The year 2011 was marked by the emergence of new social paradigms, techniques and the latest buzzwords around mobility, the cloud and social gaming. One more buzzword we have heard more in recent past is gamification – the transfer of gaming activity to enterprise software for marketing and business purposes.
Gamification typically applies to applications and processes to encourage people to adopt them or influence how they are used. The technique can be useful to encourage people to perform tasks that they generally considered boring, such as completing reviews, fill out tax forms, or reading websites.
Engine Yard had just published an infographic about gamification (see below), which shows how gamification quickly becoming one of the hottest ways to engage customers and users.
According to the stats, businesses spent barely $100 million on gamification in the year 2010, the early days of the trend. But with the emergence of social media, mobility and cloud technologies the gamification industry is expected to touch $2.8 billion by 2016.
“Developers are perhaps among the most important contributors to this era characterized by games being the “new normal.” Working game design elements into applications is essential to driving user engagement and ultimately driving business forward,” says the report.

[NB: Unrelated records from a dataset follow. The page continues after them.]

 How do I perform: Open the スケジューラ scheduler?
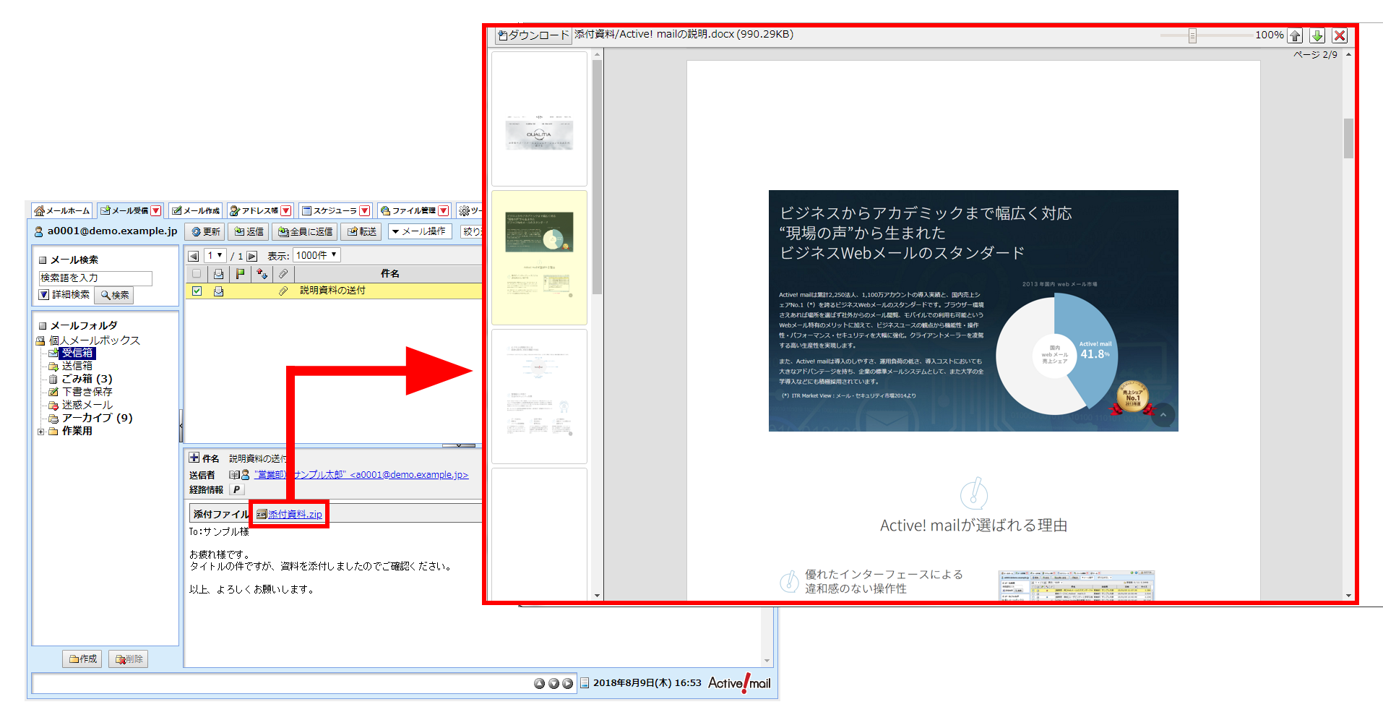coord(331,210)
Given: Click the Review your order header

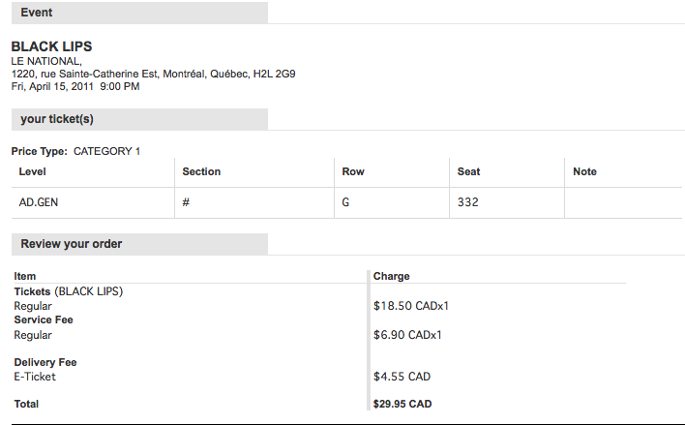Looking at the screenshot, I should point(72,244).
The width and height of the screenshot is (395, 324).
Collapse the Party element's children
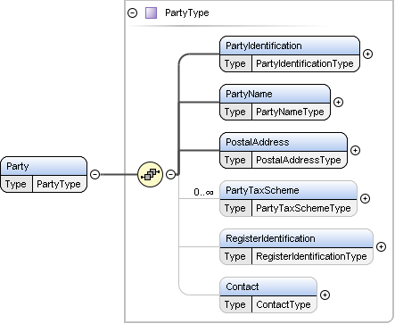tap(95, 174)
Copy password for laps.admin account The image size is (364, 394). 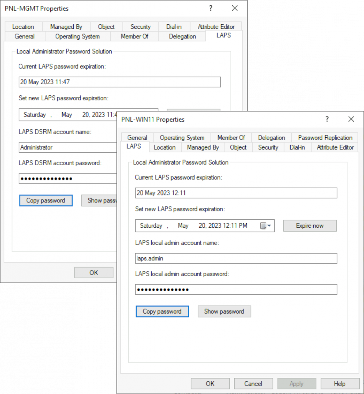(x=162, y=312)
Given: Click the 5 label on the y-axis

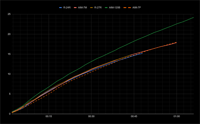Looking at the screenshot, I should [9, 94].
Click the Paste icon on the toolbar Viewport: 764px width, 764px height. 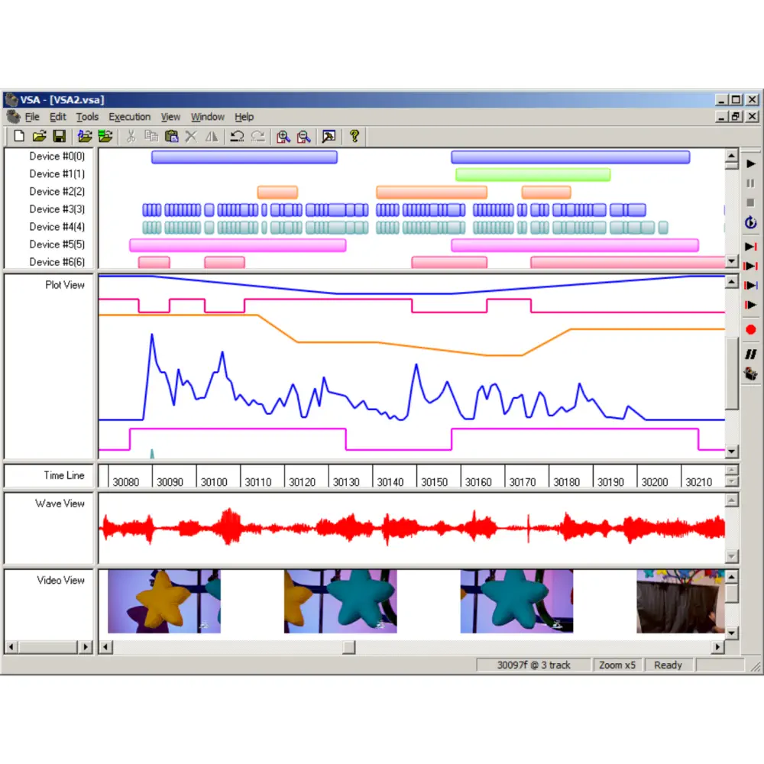(170, 136)
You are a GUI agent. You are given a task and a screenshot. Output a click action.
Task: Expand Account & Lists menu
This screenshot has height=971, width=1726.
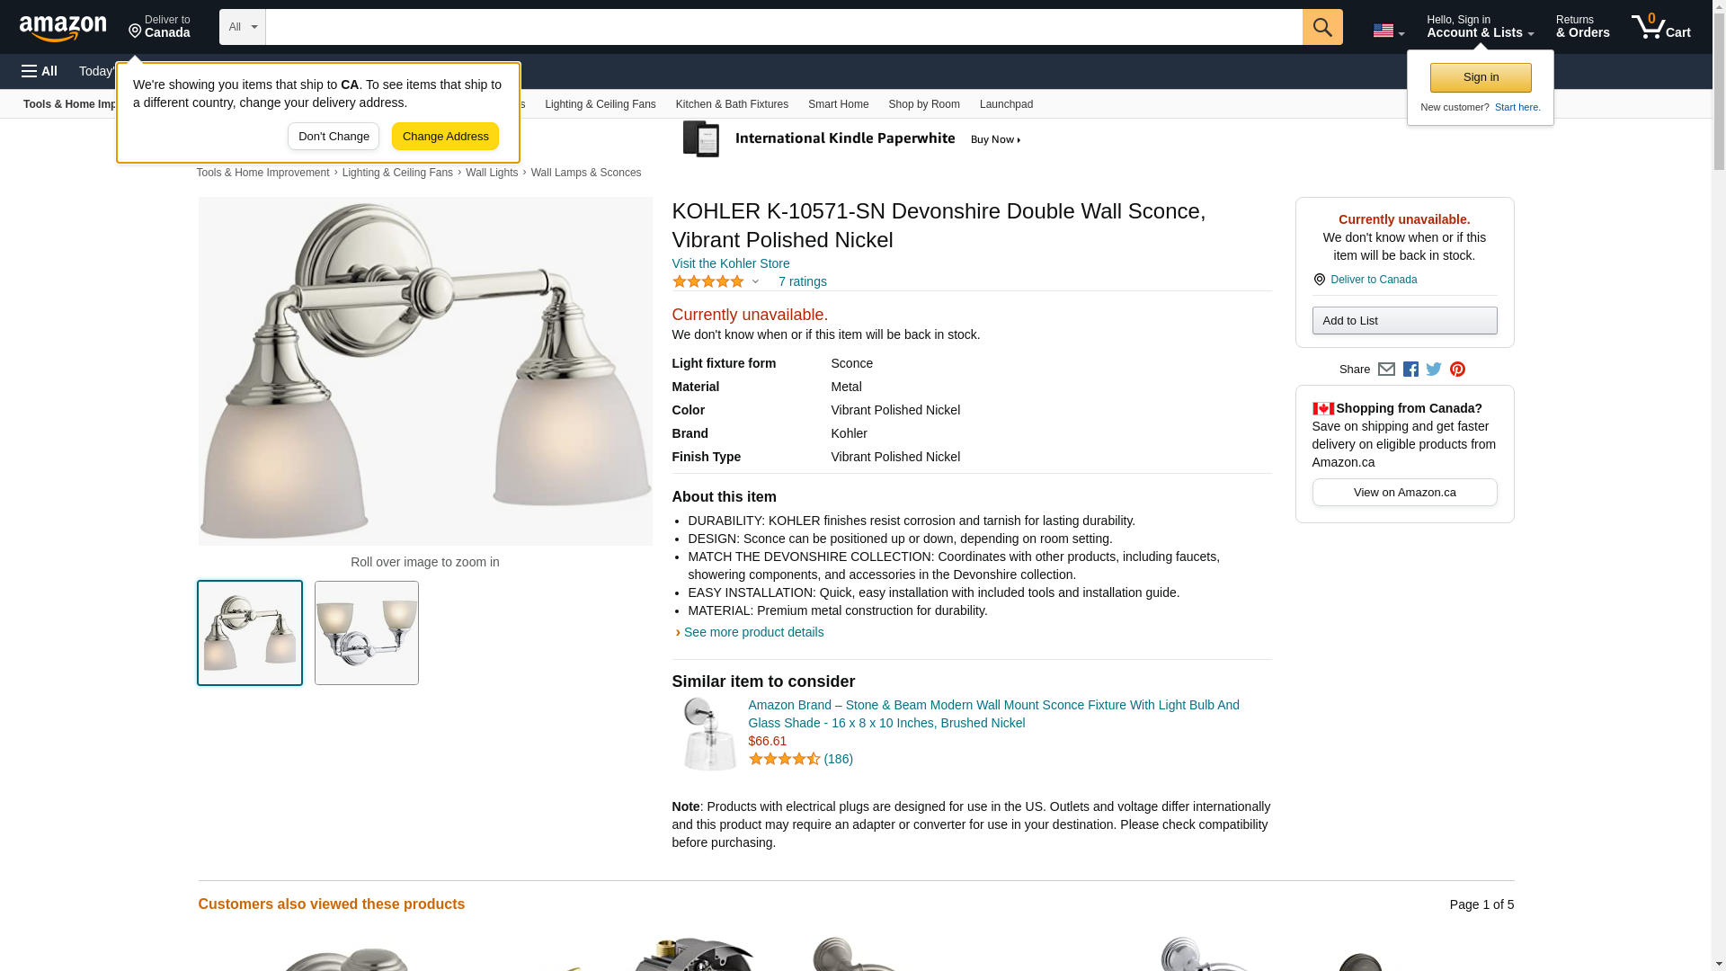click(x=1480, y=27)
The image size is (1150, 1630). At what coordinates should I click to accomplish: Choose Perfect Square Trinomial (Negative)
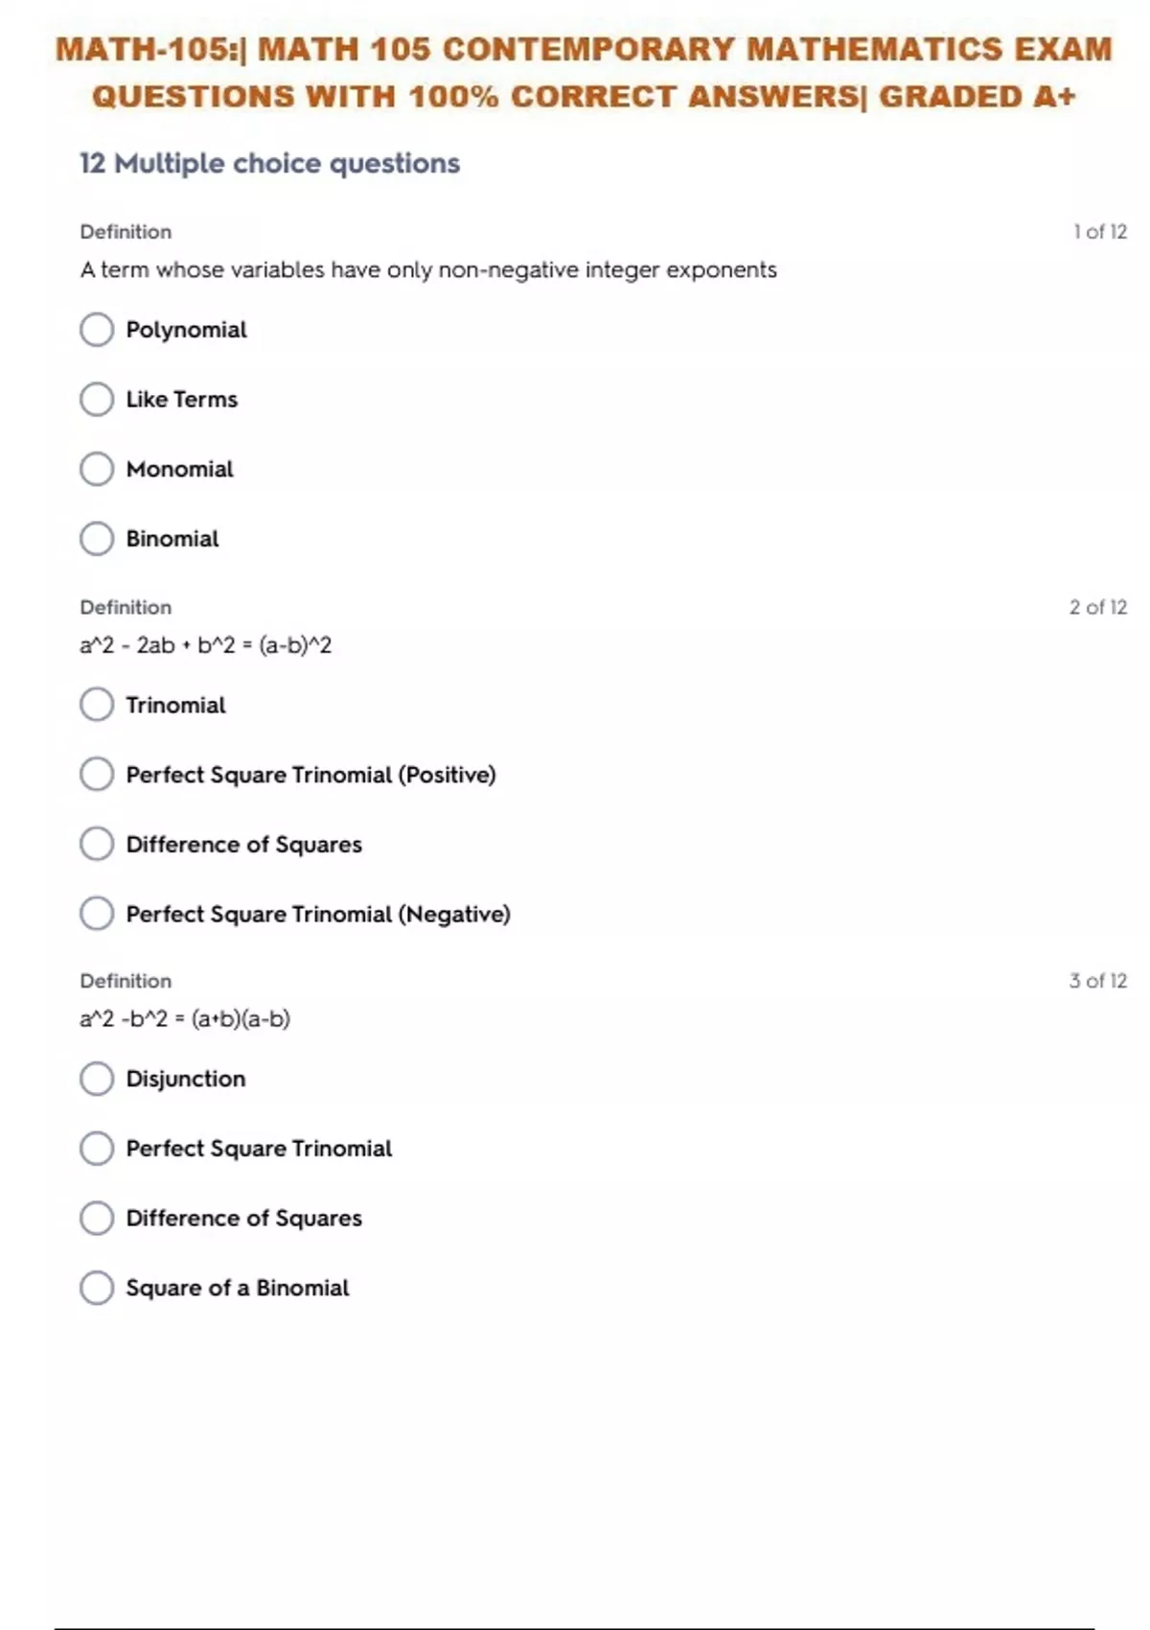[x=97, y=914]
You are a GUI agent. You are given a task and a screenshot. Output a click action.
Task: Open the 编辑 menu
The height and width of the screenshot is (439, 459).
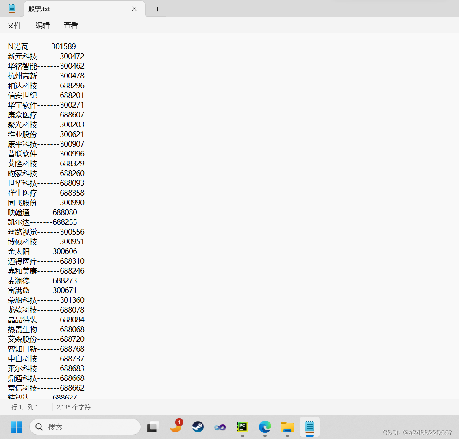(x=43, y=25)
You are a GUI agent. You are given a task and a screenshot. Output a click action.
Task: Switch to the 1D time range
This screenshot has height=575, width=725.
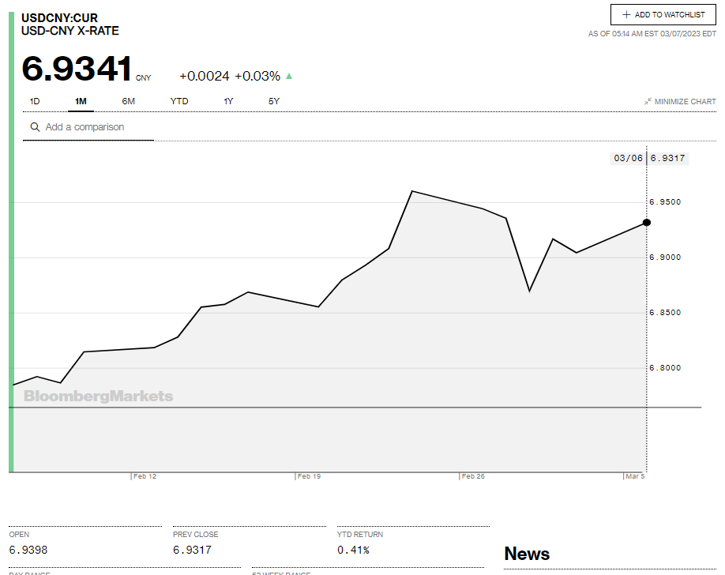pyautogui.click(x=35, y=101)
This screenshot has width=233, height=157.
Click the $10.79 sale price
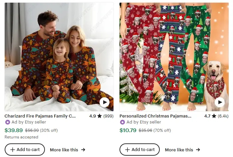point(128,130)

Top Technology Trend for Global Enterprises
The use of this technique is spreading in many areas- loyalty programs, social networking, communication, productivity plans at the company, training, and even market research.
Deloitte referred to gamification as one of the top ten technology trends for 2012. In practice, more than 70 percent of global 2000 organizations will implement some form of gamified application, while 50 percent of enterprises that manage innovation process will gamify those processes.
The report suggested that 53 percent of internet users believe gamification will continue to rise in the next decade, mainly due to it is fun and compelling and young generation, and interest will drive the gamification business into entirely new areas.
Gamification in Business
One of the most obvious applications in gamification is loyalty programs, where we already have initiatives like MyStarbucksRewards, which saw some impressive results from their implementation.
Mainstream brands such as Ford Motors and Bayer adopted these techniques for rewards and loyalty programs. Ford is providing various rewards points including 100,000 oil-free EV miles if user reaches certain levels in their MyFordMobile app, which adds a gaming layer on top of eco-friendly driving. Bayer’s Didget is another glucose monitoring program that hooks to Nintendo DS and rewards kids with juvenile diabetes for testing their blood levels.
Bunchball, one of the early adopter of gamification, recently introduced the Spark and Fuse application portfolio, which offers training, managing partner relations, for motivating users to adopt a new CRM system and more.
Another report from Badgeville shows that there’s a 50 percent increase in conversation from anonymous to registered users for businesses with those who opted for gamification in their programs. In addition, with an employee-facing program, employee engagement increased to 60 percent.
The topmost gamification elements that a business might want to include in their program are: badges, levels, leader boards, progress bar, virtual currency, systems for awarding, trading, gifting and exchanging points and challenges between users. After all, a little incentivization can go a long way.